Rockets GM Daryl Morey Has A Counterintuitive And Analytic Reason For Giving Money To Mitt Romney
Mitt Romney is not a really popular guy, except in the Cayman Islands. Lots of people like him because he's not Barack Obama, and lots of people like him because his party's platform aligns with their personal views, but no one really seems to like Mitt for his essential Mittness. But Daryl Morey, the Houston Rockets general manager and onetime relentless booster of Carl Landry, Jeremy Lin, and Aaron Brooks, says we ought to dig Romney for exactly that.
Here's Marc Tracy at :
Morey's technocratic bent would suggest that he ought to support Obama, the level-headed, technocratic, "whether [government] works" president, who as a candidate in 2008 ran a Moneyball-style campaign. So why is he donating to Romney?
We should pause here to quibble briefly with this account of things. Obama is the technocrat who consults experts—academics, reformers, people who went to Harvard for undergrad or their PhDs. Romney is the technocrat who consults consultants—people who went to Harvard for business school.

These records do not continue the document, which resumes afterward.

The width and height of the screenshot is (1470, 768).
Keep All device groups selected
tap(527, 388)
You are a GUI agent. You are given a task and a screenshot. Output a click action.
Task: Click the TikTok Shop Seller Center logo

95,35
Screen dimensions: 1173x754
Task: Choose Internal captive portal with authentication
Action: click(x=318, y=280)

Morey didn't go to Harvard, but he did attend the business school across town, at MIT. Where was Morey working before the Celtics hired him? At the Parthenon Group, a consulting firm in Boston. Where was Chris Jenny, the current president of the Parthenon Group, a partner before he jumped ship? Bain and Company, where a fresh-faced Mitt started in 1977. Not all level-headed technocracy is created equal. Moving on.
Actually, let's not move on:
Surprisingly, the answer has little to do with Romney's positions, many of which "I disagree strongly with," Morey said in an email (one data point: he recently officiated at a same-sex wedding). Unsurprisingly, Morey's support—and he is no late-bloomer; he gave his first $1,000 in May 2011 and his largest amount, $5,000, in January, when Newt Gingrich was surging—derives from a counterintuitive theory of how people should determine which candidates they support.
"I believe people focus too much on policy when making political decisions and not enough on selecting the best leader for the country," Morey wrote. A sports analogy? Why not! "I would not select a head coach primarily because I agree with his choices for pick and roll coverage. I would select a coach who I thought would be the best leader of the team. His XO coaching philosophy would be important to the selection but not the most important selection criteria."
As evidence that Romney would prove the superior leader, Morey cited the "significantly more experience leading effectively" Romney has had, over a "diverse set of organizations." Mr. Romney: the whole Bain thing has not totally backfired after all.
The Bain thing works if you believe—as Morey and his sea of dorks at the Sloan Sports Analytics Conference do—that white guys in suits with a business-school tool kit always know what's best. Problems are problems, and white MBA guys in suits are the world's best-trained problem-solvers. Under this theory, Mitt Romney has the ideal skill set to lead the country. Also under this theory, Daryl Morey's teams shouldn't keep losing to the ones managed by executives whose main experience is playing or coaching basketball, like R.C. Buford or Pat Riley.